Work required:
Across the records below, how many lines contain the string "code"? Give the number by itself.

--- Recorded data Enclosed Below ---

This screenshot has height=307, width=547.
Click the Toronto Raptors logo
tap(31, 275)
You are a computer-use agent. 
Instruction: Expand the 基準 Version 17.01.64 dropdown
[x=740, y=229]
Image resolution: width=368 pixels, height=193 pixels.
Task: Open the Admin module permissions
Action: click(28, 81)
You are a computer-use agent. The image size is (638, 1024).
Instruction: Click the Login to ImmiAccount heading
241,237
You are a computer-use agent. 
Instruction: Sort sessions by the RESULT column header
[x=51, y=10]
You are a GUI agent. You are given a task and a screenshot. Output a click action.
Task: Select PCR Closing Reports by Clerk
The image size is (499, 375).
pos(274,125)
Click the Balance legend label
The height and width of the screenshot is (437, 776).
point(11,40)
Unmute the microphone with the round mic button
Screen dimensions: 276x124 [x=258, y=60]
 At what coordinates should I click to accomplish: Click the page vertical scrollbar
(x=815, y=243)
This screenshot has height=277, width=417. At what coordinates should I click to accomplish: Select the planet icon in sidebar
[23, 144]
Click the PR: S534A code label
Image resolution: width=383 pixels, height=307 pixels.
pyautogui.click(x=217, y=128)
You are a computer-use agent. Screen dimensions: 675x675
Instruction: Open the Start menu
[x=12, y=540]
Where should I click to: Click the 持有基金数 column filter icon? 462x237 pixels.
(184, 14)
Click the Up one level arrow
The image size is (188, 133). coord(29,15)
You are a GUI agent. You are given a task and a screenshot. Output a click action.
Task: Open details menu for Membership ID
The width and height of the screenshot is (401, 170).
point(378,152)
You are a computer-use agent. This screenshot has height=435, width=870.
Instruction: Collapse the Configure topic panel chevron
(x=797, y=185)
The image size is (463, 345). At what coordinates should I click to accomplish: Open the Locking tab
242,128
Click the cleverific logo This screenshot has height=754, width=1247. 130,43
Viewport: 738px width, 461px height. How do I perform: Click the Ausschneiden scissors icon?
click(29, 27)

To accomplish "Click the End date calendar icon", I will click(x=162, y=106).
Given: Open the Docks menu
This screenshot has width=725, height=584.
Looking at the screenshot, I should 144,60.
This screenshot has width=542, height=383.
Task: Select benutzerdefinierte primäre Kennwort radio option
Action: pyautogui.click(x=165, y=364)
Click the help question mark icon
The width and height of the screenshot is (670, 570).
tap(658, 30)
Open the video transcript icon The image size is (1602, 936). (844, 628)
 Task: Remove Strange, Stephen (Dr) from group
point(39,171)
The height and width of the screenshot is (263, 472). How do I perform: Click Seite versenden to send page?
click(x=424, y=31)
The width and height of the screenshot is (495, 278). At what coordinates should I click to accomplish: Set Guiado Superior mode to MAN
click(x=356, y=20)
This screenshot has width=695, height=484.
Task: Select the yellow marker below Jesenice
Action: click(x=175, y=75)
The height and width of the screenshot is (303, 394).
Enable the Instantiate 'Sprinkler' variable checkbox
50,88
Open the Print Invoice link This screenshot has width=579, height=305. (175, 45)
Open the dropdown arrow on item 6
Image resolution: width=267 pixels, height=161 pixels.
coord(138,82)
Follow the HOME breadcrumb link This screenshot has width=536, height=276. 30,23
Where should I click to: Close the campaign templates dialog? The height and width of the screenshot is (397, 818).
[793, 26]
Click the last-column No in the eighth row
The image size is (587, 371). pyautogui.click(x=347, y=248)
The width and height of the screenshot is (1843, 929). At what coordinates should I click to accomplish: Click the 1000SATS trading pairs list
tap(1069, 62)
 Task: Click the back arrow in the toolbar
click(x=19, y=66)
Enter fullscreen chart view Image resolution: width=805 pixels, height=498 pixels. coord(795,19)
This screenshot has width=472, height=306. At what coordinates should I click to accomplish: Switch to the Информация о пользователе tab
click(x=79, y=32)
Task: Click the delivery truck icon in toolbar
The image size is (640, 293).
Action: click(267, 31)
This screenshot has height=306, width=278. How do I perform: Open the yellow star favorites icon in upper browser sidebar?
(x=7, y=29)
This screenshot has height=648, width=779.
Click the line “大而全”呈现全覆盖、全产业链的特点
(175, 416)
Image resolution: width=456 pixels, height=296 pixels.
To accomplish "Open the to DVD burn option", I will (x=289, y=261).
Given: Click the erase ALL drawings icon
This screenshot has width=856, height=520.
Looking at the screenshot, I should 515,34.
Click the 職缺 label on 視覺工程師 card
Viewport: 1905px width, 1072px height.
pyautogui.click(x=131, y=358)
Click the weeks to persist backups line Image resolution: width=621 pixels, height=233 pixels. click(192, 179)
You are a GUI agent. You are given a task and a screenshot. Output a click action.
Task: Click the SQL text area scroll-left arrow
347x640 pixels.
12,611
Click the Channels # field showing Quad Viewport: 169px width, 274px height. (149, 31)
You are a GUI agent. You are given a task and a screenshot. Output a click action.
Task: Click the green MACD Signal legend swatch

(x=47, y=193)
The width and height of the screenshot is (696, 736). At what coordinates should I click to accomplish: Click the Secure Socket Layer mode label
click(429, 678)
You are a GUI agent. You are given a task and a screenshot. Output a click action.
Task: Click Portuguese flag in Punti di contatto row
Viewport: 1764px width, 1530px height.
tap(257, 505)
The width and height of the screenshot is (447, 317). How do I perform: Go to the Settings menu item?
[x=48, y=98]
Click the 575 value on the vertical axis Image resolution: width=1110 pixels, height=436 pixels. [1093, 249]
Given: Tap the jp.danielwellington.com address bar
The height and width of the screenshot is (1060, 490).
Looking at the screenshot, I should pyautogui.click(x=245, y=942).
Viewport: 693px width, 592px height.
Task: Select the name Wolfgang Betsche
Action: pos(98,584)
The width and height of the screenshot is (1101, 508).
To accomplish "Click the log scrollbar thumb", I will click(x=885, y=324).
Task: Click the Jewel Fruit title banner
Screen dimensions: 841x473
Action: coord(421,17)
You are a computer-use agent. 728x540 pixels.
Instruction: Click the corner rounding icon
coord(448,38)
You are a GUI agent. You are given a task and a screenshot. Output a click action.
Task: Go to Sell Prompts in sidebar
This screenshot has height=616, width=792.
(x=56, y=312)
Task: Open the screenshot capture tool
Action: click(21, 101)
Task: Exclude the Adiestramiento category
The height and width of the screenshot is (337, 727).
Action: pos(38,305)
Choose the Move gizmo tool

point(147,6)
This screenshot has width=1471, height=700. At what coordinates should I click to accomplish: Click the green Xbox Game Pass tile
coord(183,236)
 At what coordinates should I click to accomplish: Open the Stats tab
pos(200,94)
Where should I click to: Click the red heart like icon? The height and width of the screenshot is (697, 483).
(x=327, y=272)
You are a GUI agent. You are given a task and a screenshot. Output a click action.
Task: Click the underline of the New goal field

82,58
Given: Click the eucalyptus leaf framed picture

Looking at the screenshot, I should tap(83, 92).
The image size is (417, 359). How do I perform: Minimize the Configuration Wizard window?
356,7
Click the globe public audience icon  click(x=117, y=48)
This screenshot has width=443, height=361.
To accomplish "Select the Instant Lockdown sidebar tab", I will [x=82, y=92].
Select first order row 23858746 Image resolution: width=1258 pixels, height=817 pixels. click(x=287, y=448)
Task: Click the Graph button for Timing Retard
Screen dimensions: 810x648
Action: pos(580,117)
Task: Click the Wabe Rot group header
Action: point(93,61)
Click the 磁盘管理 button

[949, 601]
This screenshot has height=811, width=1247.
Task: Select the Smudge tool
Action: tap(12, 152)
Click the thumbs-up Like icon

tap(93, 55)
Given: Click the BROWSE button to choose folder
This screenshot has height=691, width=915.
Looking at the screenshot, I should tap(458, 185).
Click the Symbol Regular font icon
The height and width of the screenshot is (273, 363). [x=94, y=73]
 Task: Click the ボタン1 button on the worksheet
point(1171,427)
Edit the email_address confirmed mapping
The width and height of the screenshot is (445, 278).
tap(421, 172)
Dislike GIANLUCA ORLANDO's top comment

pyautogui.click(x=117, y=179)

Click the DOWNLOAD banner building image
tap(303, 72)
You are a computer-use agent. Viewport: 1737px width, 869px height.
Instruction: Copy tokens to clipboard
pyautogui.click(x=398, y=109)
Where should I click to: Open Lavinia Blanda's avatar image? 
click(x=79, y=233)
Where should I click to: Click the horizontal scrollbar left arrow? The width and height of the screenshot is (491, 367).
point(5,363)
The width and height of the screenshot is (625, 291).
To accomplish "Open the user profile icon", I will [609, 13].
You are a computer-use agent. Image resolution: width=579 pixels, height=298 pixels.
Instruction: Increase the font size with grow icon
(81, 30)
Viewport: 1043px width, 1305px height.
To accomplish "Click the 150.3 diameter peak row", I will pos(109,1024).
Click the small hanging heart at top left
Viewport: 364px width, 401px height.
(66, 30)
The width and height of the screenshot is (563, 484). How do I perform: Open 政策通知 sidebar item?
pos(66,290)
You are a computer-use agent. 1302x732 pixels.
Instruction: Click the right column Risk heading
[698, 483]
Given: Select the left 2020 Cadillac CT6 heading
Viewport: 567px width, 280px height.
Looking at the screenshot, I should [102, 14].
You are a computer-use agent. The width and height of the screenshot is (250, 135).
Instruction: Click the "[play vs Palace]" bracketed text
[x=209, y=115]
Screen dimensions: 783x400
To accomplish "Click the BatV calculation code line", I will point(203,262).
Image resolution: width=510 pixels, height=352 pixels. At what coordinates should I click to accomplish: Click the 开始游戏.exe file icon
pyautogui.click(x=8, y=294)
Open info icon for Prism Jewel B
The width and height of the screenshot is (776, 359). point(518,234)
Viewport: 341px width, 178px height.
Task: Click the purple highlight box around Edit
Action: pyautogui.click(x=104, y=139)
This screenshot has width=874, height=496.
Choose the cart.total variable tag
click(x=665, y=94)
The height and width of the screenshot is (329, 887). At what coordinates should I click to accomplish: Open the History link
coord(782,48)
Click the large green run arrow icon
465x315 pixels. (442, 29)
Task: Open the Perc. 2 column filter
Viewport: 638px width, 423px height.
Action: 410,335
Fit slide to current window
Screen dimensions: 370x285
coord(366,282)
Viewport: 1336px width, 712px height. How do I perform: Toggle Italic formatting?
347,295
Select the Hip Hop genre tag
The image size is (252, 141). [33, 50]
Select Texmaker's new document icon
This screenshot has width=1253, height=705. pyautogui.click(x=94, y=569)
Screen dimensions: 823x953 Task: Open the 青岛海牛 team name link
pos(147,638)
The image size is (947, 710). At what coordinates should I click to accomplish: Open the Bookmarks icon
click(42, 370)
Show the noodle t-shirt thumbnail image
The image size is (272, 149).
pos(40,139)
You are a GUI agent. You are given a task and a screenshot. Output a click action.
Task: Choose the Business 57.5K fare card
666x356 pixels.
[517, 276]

--- End of Enclosed Recorded data ---

Result below:
2